Task details: Please copy exactly the line that contains "The width and" and every line after it through the end of the records, leaving the pictures out.

Data extracts:

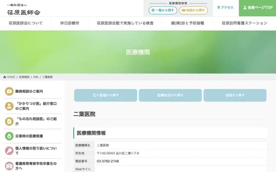The image size is (276, 172).
Task: Click the 災害時の医療救護 green drop icon
Action: coord(9,136)
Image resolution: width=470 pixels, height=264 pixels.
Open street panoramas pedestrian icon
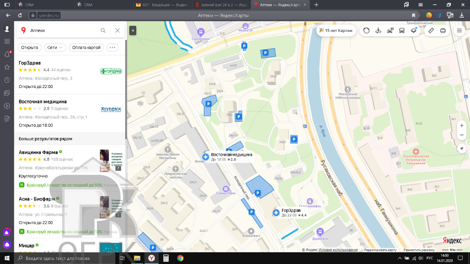378,31
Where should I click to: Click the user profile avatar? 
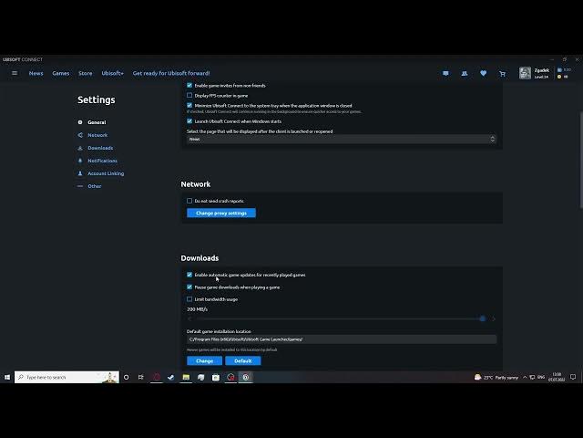525,73
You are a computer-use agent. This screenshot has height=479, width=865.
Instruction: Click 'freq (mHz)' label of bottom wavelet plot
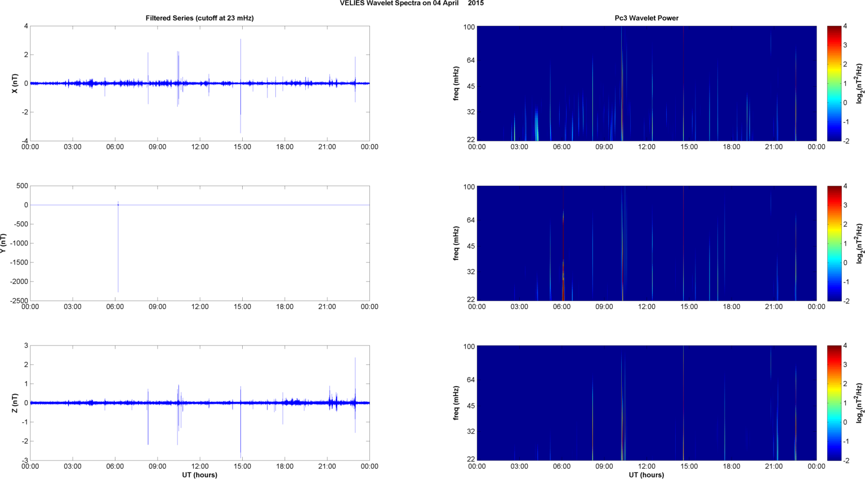tap(456, 403)
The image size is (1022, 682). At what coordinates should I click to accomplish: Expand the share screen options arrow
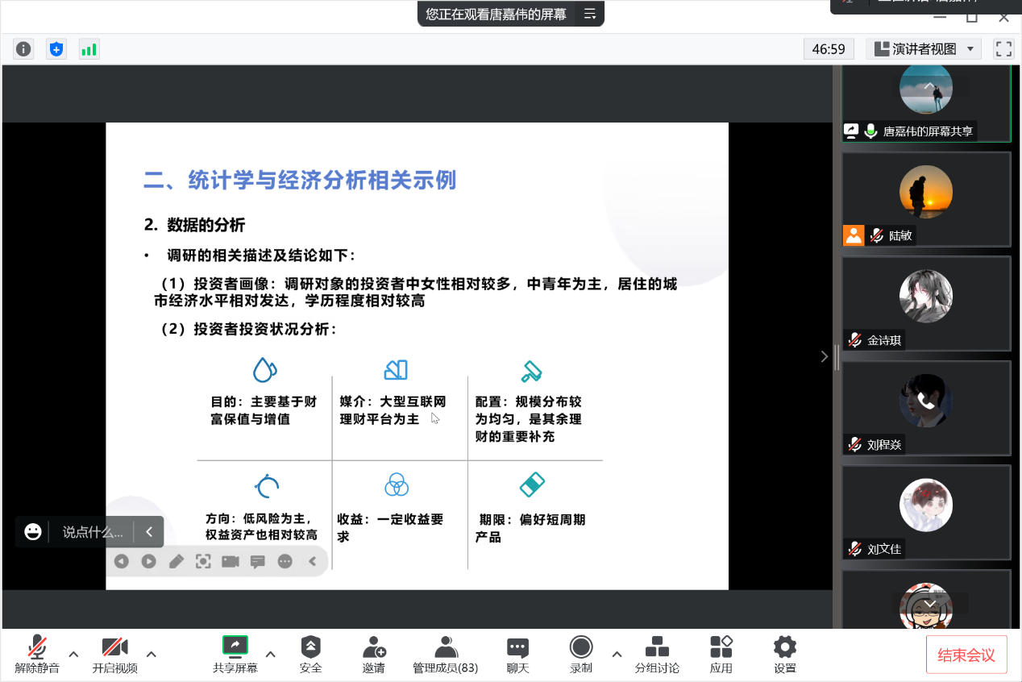[x=271, y=654]
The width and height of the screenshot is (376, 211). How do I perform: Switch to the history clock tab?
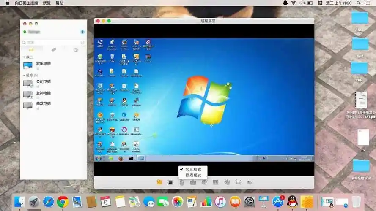click(76, 50)
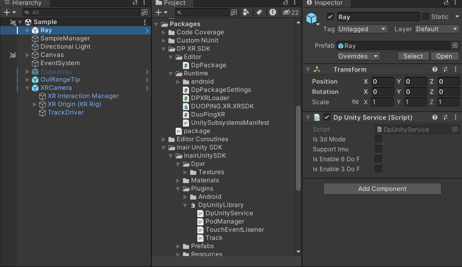Open the Transform component help icon
462x267 pixels.
click(435, 70)
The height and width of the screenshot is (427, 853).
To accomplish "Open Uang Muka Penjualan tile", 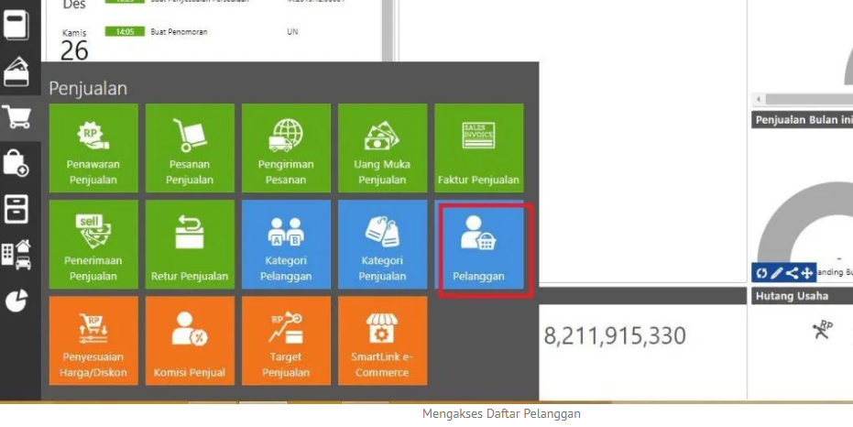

Solution to this task:
The width and height of the screenshot is (376, 211). How do I perform: Switch to the history clock tab?
click(76, 50)
Open the Transform component help icon
462x267 pixels.
click(435, 70)
The height and width of the screenshot is (427, 853).
To accomplish "Open Uang Muka Penjualan tile", 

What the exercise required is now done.